Après, si tu constates qu’une très grande partie de la masse n’est pas d’accord avec ce que tu penses, peut-être est-il temps de lancer un débat, ou de t’ouvrir à ce qu’ils ont à dire. Car après tout, si une ribambelle de chevelus ont de vrais arguments, il est peut-être temps de les écouter, même si tu n’aimes pas leur coiffure. Non ?
S’engueuler dans les médias, c’est signe de bonne santé d’un pays, de liberté. L’absence de débats à contrario est très mauvais signe. La censure empêche toute discussion car il ne faudrait pas que les endoctrinés changent de bord. C’est ce à quoi nous assistons aujourd’hui.

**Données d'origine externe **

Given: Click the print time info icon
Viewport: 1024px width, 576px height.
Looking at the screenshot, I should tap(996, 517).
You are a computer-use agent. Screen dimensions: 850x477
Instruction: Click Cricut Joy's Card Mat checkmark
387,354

La paix s’obtient dans la contradiction
La dictature, c’est la pensée unique. Si tu en doutes encore, ouvre des bouquins d’histoire et observe ce qu’il s’est passé avant les drames. C’est toujours très mauvais signe lorsque tous les médias donnent la même ligne de pensée, sans aucun débat. Très mauvais signe. C’est ce que nous sommes en train de vivre aujourd’hui et nous sommes aux prémices d’un autre drame si nous ne nous réveillons pas.

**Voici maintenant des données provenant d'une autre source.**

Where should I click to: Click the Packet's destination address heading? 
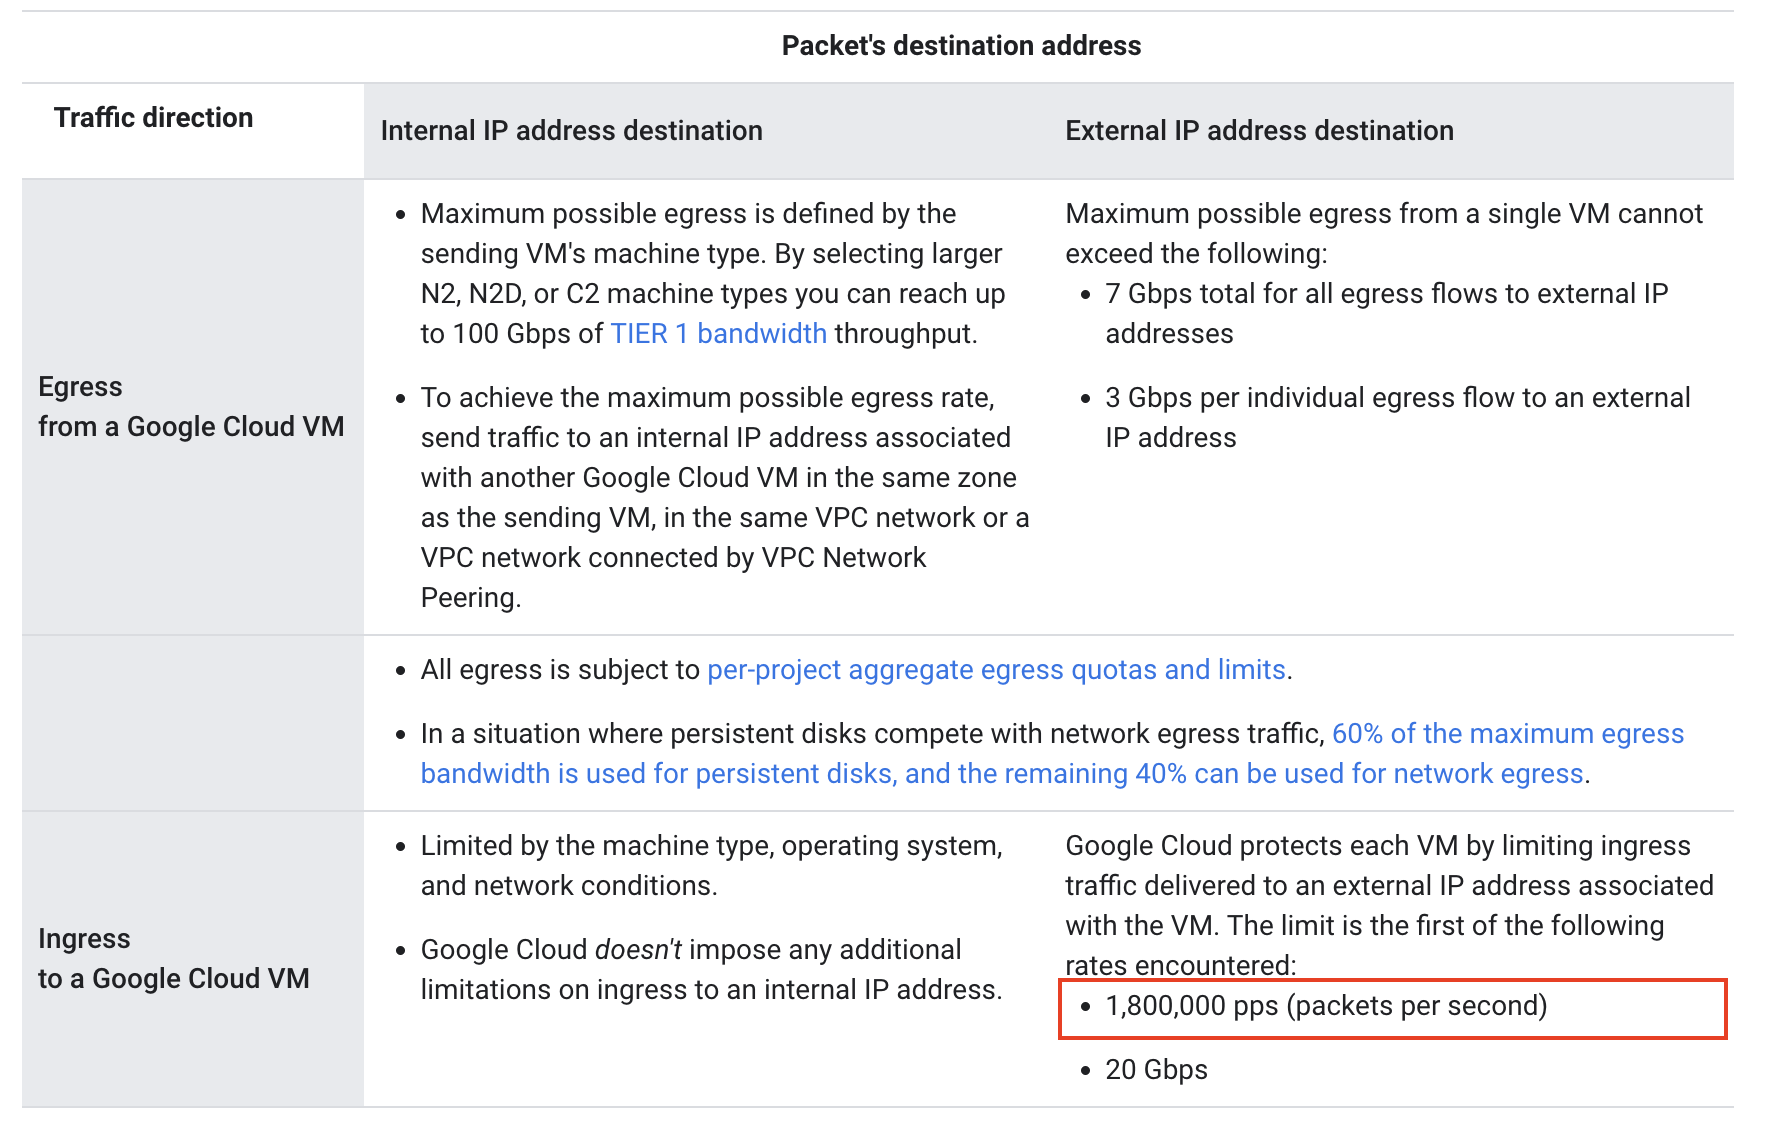click(x=961, y=45)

Aujourd’hui, toute personne pensant autrement que son voisin est appelée « négationniste », « complotiste », c’est exactement ce qu’il s’est passé avant la seconde guerre mondiale. Tout le monde prenait tout à coeur, les uns endoctrinées par la pensée unique, les autres passant pour des fous, dans l’impossibilité d’ouvrir un débat avec les premiers jugeant systématiquement le comportement des seconds par des adjectifs insultants, fermant toute conversation.
Alors c’est quoi qu’on fait ?
Faisons nos propres recherches. En commençant par vérifier l’information qui nous semble être la plus logique. Multiplions les sources d’information, en gardant toujours en tête que chaque piste est à vérifier. Ce n’est pas parce qu’une information va dans notre sens qu’elle est juste, se méfier et les vérifier doublement.
On écoute ceux qui ne pensent pas comme nous, pour nous éduquer, nous sortir de notre confort, même si ça fait mal aux oreilles et que ça fait saigner les yeux, cela nous conforte parfois dans nos valeurs, peut nous ouvrir sur une autre réflexion, ou nous aider à comprendre ce qui a fait que telle ou telle personne en est arrivée à cette réflexion.
Refusons d’interdire. Montons au créneau dès qu’une personne est interdite de s’exprimer. Même si ça fait mal aux croyances, à l’orgueil, à l’égo. Car si nous laissons faire, des petits groupes de pensée parallèle vont se créer, comme c’est arrivé de nombreuses fois dans l’histoire, … et dégénérer. Seule la liberté d’expression est gage de paix.
À nous de nous armer contre la connerie, à nous de ne pas prendre la mouche pour tout et rien, à nous de travailler sur notre égo pour ne pas nous vexer à chaque mot que nous lisons sur internet, à nous d’être des adultes responsables et ne pas prendre tout personnellement comme des enfants qui font un caprice. Forgeons-nous un mental de chevalier vaillant. Faisons glisser les remarques du con de base sur notre armure d’éducation et d’équilibre émotionnel. Ne pas se vexer, enfin, parce que Machin ne pense pas comme nous.
Ne prenons pas tout au sentiment, soyons pragmatiques, soyons factuels, le sentiment ne doit pas rentrer dans la réflexion ou le débat. Soyons froids et dans le concret pour échanger nos idées.
Réapprenons les bases. Soignons notre verbe, élargissons notre vocabulaire car le plus de vocabulaire nous aurons, le moins de violence il y aura. L’insulte est le dernier recours à celui qui manque de vocabulaire, tout comme le poing est à celui qui manque d’arguments.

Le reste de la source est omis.